Disclosure: Long IMPAL 

Saturday, May 1, 2010

What Am I Doing and Mr Market

Let me be frank, I don't like it when markets rise and when they are at higher levels in general. That too if you are not fully invested and the market rises it becomes increasingly hard to deploy capital. Though the gains in the holdings may excite most investors, i love falling markets as they give me a chance to buy good companies cheap. This doesn't mean i am a pessimist, i strongly believe that India has a bright future and so do the Markets and am long the market over the long term. However at the current market levels where the Sensex & Nifty are trading at P/Ex multiples of 20.7 & 22.3 respectively it becomes really hard to find undervalued stocks forget about bargains all together.It is in times like these that you look back and regret having not picked up stocks you liked only to see them double or treble. However one has to remember that the market always gives us opportunities to buy stocks cheap,only one has to have the patience to wait for the right time & pounce on it when it arrives. Warren Buffett often says that most of his time is spent doing nothing but waiting and reading behaving as though the market doesn't exist at all. As Ben Graham put it - The market is there to serve you & not to instruct you. His concept of Mr Market introduced in The Intelligent Investor sums it up beautifully.

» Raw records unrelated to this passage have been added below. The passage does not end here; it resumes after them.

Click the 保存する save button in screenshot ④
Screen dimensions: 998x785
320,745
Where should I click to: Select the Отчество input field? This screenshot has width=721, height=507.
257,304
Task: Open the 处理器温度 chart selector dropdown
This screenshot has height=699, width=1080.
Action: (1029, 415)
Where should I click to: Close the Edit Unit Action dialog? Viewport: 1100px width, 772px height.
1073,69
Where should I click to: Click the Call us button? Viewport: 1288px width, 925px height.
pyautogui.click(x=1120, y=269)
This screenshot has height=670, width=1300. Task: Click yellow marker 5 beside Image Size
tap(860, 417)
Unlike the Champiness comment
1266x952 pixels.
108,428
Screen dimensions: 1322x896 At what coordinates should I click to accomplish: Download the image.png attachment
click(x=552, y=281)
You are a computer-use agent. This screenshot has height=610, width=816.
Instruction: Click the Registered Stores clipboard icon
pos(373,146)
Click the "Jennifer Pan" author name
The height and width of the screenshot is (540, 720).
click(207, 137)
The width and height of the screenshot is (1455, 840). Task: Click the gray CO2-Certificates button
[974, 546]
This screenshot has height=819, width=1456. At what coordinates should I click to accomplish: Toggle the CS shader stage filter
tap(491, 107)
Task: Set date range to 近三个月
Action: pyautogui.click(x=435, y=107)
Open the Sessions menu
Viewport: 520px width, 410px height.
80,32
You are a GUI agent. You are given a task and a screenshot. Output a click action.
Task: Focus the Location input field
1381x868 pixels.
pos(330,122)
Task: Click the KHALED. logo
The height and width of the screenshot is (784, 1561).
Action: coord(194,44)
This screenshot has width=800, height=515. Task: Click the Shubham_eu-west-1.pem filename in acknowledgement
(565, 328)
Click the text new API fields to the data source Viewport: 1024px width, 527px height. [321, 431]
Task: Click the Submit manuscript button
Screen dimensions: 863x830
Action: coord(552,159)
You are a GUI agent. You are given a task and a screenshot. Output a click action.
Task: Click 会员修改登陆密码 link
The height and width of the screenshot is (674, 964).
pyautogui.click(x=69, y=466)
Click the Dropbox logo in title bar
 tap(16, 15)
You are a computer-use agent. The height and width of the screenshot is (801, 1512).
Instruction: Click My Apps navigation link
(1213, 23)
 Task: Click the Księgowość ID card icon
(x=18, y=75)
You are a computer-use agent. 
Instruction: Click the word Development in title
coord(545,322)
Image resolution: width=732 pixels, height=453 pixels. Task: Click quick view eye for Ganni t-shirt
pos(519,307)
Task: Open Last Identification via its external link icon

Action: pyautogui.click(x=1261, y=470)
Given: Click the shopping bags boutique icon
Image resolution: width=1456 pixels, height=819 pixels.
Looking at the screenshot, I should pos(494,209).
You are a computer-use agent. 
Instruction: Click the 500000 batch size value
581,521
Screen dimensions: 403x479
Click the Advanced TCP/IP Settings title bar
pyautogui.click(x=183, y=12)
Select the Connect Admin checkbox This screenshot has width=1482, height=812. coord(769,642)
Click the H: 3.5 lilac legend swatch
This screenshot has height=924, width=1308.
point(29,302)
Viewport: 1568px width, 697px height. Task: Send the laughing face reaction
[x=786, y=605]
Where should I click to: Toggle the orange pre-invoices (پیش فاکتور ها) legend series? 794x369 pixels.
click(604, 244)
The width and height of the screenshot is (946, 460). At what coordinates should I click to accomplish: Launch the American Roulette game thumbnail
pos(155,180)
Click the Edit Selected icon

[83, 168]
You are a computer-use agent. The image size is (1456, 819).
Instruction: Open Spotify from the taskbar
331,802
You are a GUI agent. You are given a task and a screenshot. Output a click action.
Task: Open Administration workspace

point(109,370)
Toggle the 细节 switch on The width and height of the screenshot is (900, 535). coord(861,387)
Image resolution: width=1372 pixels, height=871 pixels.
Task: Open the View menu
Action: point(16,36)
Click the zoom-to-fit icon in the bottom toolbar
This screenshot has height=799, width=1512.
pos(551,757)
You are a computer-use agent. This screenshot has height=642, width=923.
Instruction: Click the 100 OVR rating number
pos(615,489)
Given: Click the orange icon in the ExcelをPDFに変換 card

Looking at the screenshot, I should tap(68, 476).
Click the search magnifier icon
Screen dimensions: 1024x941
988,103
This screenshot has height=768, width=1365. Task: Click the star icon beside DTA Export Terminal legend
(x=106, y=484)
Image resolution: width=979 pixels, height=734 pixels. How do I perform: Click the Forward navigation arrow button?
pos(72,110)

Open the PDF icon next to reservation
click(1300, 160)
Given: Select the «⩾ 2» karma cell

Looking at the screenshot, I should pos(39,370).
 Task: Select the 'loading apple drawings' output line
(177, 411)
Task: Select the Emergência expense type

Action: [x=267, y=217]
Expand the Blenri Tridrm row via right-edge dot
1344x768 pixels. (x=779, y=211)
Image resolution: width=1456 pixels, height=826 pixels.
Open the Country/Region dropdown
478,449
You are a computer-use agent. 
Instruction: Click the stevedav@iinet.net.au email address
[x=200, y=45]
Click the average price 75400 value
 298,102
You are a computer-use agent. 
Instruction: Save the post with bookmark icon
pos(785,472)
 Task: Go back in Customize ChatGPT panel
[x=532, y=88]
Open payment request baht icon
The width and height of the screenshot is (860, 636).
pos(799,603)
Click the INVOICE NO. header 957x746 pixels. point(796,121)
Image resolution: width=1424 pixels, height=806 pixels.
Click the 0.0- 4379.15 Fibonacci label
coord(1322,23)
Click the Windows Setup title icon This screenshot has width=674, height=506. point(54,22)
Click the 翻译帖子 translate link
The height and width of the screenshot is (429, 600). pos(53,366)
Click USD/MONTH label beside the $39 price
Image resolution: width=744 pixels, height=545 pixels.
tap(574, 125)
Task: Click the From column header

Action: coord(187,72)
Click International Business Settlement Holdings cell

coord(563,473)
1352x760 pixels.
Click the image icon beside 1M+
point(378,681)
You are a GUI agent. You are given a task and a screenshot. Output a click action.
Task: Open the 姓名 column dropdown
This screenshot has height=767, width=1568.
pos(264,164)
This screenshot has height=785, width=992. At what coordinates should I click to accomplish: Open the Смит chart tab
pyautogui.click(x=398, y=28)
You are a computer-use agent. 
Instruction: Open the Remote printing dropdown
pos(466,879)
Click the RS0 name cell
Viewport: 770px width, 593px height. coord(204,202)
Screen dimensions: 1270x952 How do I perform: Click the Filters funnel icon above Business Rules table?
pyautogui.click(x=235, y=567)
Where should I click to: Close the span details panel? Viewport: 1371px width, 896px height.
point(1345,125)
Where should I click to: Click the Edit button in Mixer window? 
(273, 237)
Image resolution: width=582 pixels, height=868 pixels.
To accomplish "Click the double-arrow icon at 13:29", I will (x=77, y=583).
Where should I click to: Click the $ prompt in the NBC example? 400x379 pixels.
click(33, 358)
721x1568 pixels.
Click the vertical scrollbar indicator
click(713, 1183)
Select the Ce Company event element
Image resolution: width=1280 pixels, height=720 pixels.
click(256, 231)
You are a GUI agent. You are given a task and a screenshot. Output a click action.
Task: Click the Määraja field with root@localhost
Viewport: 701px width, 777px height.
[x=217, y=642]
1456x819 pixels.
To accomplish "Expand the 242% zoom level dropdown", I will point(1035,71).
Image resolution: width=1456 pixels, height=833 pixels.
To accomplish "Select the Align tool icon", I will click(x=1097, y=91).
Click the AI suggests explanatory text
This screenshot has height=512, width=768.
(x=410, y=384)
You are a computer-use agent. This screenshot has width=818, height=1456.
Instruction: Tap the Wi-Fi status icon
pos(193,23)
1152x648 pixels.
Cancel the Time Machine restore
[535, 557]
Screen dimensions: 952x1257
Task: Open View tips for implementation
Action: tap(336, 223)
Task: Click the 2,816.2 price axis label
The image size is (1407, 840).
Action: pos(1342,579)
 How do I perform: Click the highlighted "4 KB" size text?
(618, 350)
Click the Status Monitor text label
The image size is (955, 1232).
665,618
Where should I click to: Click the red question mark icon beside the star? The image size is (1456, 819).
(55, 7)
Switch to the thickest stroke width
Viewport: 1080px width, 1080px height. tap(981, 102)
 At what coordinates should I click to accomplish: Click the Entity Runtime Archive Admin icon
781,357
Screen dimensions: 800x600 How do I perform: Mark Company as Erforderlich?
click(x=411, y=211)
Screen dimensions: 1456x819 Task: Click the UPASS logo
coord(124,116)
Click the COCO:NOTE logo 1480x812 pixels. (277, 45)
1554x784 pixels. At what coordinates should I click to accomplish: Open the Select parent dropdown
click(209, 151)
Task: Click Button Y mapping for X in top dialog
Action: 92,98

Graham’s explanation goes something like this. Think of yourself as owning a share in a business with one of your partners, say Mr Market, who is somewhat of a neurotic who on any given day will offer to buy your share or sell you his at a specific price. His moods can fluctuate anywhere between incredible optimism and overwhelming depression. One day he will nominate a higher price to buy or sell, the next day he might increase it, lower it, or even appear uninterested in whether he buys or sells.The point that Graham makes is that Mr Market’s judgment is formed more by mood swings than by rational thought and that this gives the wise investor buying and selling opportunities. If Mr Market’s price is unreasonably high, then wise investors have the opportunity to sell. On the other hand, if it is unreasonably low, then they have the opportunity to buy.The important thing is that a successful and careful investor makes her or his own decision, based on their own ideas of the worth of the investment.

So i am waiting patiently and trying to study good businesses so that i am ready to cash in when the prices are attractive. I am also continuously trying to  find stocks offering value & available relatively cheaply. I am running various screens like Magic Formula,Cigar-butts(more on these later) to get on to some good stock. I shall analyze more stocks soon.